Search code examples
pythonpandasmemory

Python - How to utilise more memory


I have a Panads code that runs for over 1hr to be able to churn out the output. When i ran it initially my comp had 16GB of RAM and the task manager showed that around 80% of Memory was being used when the script was running. I just now upgraded my RAM to 64GB. However now when i run the code there is no improvement. The system does not use all the memory available. Right it is showing that memory useage is around 30% and CPU useage is around 10%.

How can i increase the usage of memory to expedite the script execution


Solution

  • It's not so easy to understand how you think that providing more memory will make dataframe operations run faster. If you were at 80% utilisation then it didn't seem to be a barrier.

    However, Linux has swap space which could, justifiably, be slowing down the computation. It could be that the OS has decided that it has to start dumping data and then reading it back from disk. I don't think that's the issue here, but you could read that info from something like htop. The fact that upgrading your RAM hasn't changed processing speed doesn't suggest that this was the issue, though.

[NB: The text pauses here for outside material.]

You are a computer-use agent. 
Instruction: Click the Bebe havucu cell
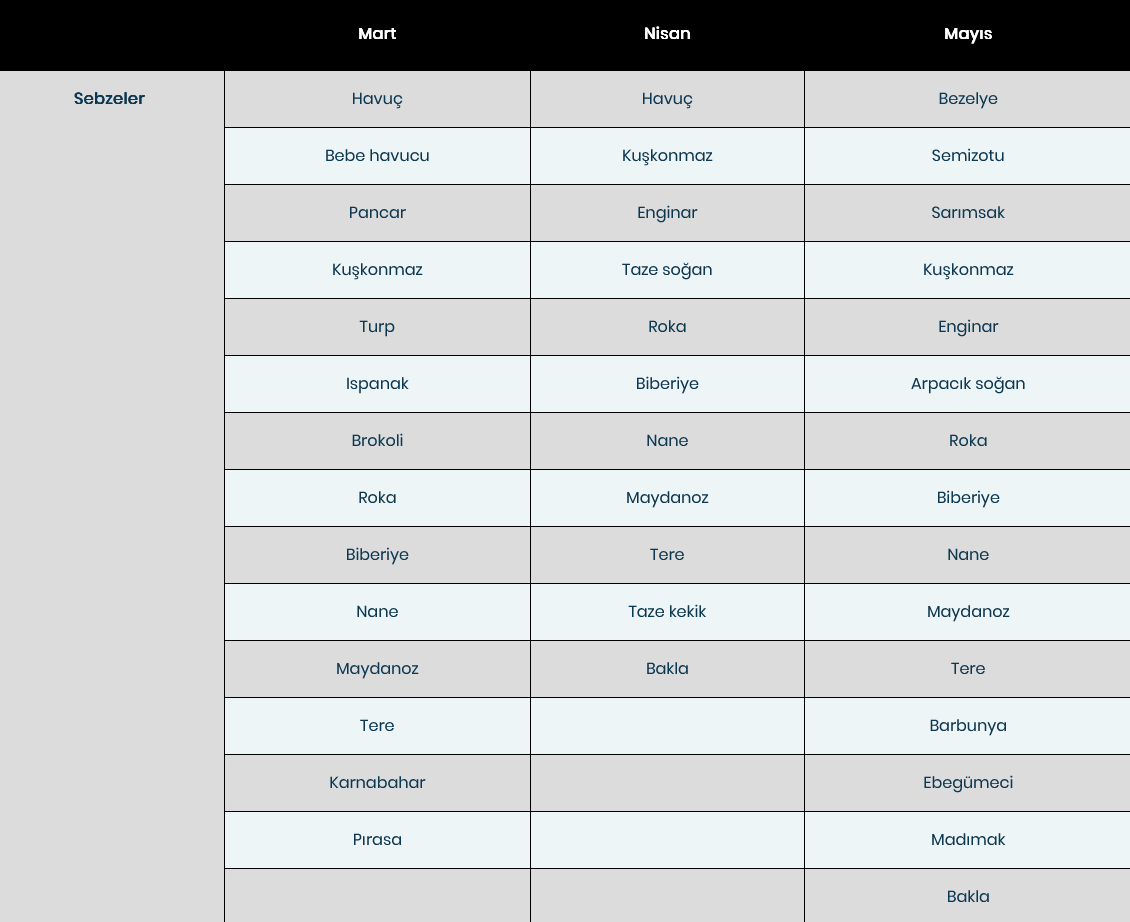click(377, 156)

    RAM is a potential limitation in processing speed, but its increase doesn't directly improve processing speed. How could it? It's the CPU that controls processing speed.

    Your CPU utilisation is low, and that's what affects speed. That's because a lot of processes in pandas are single-threaded. Python has the GIL which will be a real limitation. There are lots of ways of getting around this in compiled extensions (which pandas, and the libraries it's built on, sometimes use) but it's hard to know a priori whether a particular operation you're using actually does this.

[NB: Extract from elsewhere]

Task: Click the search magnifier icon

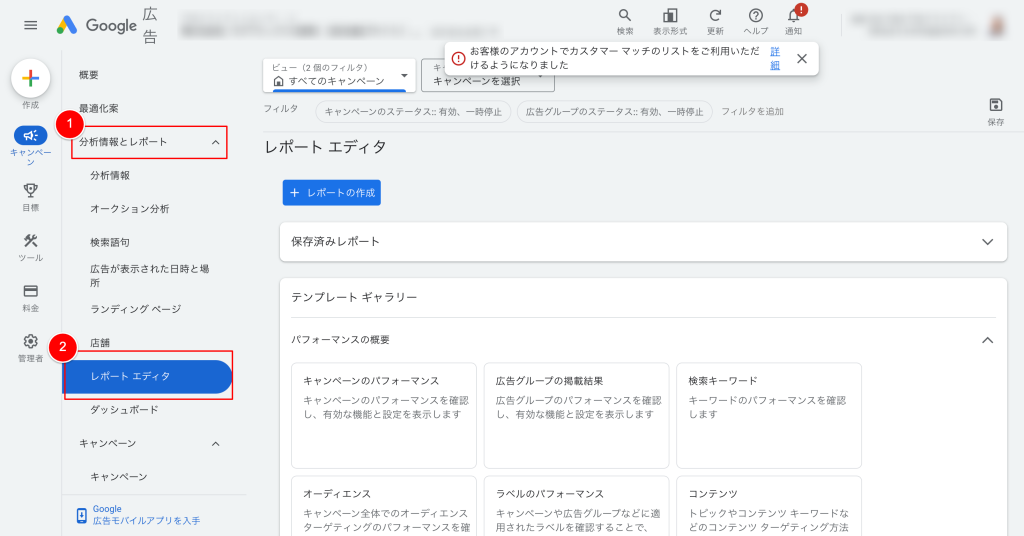Action: click(x=625, y=16)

    polars seeks to address this in a number of ways. It multi-threaded a lot of its operations (to get around the GIL where pandas doesn't) and it also has "lazy evaluation" which does the opposite of using more RAM by only selecting data that you actually need for your calculation, rather than loading the whole lot up-front.

    None of this information will help you if you designed your code with some pathological loop that completely hamstrings the libraries from the optimisations, but hopefully it gives you some pointers on how to proceed.